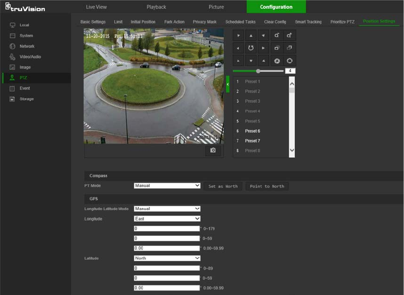Open the PT Mode dropdown
The width and height of the screenshot is (404, 295).
(167, 186)
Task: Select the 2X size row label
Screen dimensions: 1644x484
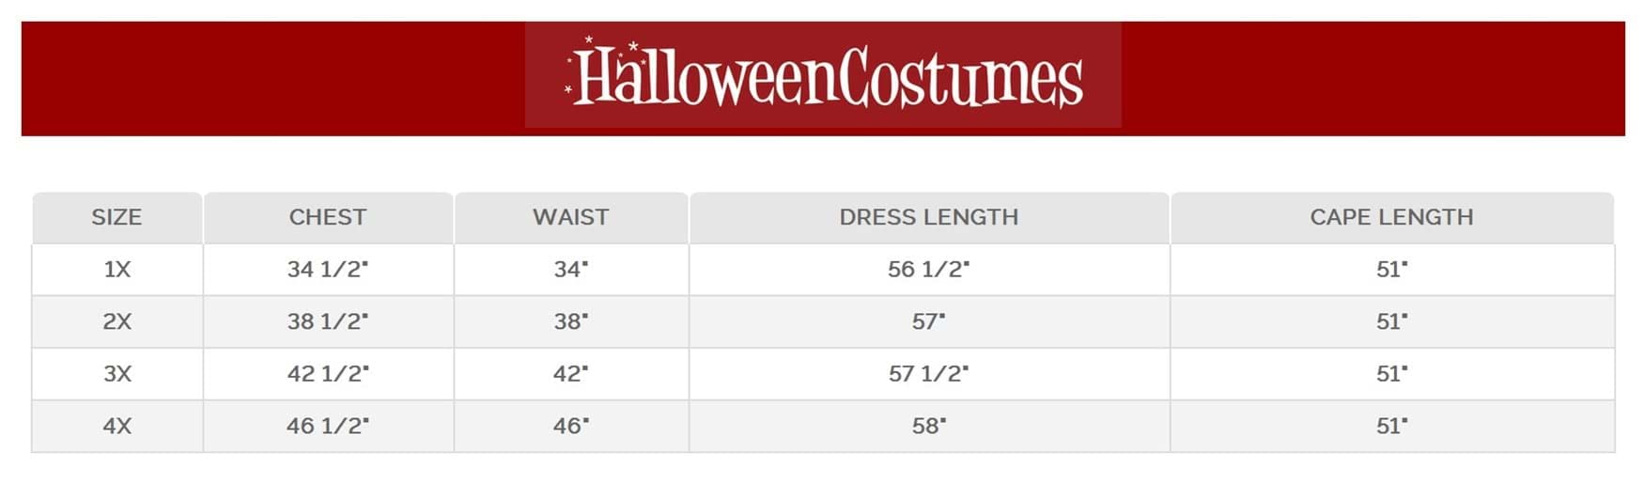Action: pos(116,321)
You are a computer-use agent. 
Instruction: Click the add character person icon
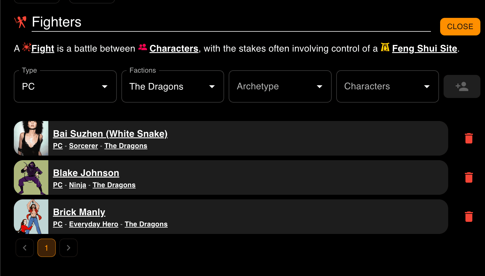pyautogui.click(x=462, y=86)
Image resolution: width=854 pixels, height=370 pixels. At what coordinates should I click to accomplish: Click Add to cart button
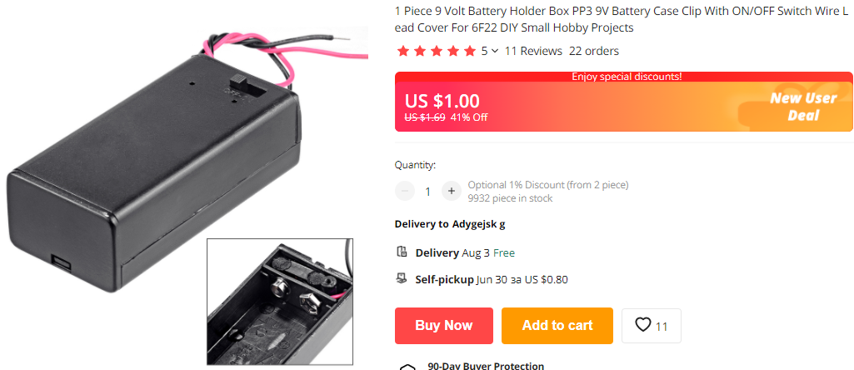tap(557, 325)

+ + +

Problem to work on: Count the lines in the rows above that contain the string "width", and reply with the number alone.

The result: 2